____ Data shown

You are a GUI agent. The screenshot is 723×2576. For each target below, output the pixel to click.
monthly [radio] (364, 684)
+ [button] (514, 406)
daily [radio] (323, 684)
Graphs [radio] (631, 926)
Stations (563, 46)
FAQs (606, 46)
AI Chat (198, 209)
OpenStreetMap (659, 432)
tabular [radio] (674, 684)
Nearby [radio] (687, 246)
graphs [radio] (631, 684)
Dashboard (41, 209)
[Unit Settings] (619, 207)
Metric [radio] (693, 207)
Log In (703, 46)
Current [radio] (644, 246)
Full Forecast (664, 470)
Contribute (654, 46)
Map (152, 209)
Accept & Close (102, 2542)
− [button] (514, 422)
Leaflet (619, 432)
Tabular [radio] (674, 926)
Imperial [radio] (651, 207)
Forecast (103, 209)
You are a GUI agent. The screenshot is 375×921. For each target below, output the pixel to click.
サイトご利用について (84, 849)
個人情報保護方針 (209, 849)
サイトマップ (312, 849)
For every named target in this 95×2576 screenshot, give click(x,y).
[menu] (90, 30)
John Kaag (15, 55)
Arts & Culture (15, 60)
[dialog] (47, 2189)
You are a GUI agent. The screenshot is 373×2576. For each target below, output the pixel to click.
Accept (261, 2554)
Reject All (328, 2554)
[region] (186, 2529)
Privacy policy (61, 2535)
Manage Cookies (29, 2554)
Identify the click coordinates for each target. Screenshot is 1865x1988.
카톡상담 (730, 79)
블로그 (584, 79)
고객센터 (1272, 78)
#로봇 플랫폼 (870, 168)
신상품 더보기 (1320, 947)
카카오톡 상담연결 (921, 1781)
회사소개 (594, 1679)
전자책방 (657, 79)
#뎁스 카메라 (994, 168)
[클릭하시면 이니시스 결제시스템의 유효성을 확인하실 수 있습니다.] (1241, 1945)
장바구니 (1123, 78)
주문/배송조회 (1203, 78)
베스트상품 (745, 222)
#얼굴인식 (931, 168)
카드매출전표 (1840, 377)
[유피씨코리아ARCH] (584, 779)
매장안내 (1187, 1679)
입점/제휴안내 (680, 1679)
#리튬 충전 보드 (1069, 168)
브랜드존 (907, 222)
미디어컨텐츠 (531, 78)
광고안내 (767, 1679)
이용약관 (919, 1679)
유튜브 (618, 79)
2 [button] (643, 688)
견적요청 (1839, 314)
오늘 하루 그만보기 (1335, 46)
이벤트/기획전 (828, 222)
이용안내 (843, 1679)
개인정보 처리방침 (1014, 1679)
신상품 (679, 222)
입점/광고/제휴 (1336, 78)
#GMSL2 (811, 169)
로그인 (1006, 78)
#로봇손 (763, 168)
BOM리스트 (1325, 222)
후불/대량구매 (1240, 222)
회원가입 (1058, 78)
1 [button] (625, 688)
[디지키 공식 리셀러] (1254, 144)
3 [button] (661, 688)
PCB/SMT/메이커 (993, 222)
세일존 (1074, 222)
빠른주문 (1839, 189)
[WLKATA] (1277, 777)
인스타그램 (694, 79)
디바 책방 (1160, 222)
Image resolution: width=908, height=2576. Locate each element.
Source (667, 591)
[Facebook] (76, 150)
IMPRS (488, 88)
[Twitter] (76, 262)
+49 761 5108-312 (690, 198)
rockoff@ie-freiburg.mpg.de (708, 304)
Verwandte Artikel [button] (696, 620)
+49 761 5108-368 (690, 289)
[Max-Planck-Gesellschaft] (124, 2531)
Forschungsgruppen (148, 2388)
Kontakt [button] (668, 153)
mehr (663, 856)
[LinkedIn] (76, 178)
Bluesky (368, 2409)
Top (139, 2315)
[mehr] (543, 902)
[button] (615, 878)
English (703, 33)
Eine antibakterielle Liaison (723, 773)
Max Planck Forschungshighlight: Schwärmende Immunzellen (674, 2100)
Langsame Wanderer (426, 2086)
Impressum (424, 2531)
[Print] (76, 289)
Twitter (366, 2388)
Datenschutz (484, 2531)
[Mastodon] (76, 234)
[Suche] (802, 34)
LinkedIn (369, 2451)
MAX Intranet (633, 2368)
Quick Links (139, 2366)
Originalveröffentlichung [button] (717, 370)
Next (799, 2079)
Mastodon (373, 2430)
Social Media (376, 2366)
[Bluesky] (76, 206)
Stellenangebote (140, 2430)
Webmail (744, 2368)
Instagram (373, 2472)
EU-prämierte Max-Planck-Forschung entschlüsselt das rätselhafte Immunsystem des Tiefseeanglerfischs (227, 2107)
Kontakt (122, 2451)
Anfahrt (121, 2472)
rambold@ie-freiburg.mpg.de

________

The expected result is every line above containing the string "pixel".

You are a GUI agent. The screenshot is 723×2576. For each target below, output the pixel to click.
You are a GUI agent. The screenshot is 375×921. For each target below, output the pixel to click.
You are a GUI agent. The screenshot is 373×2576. For each target below, output the pixel to click.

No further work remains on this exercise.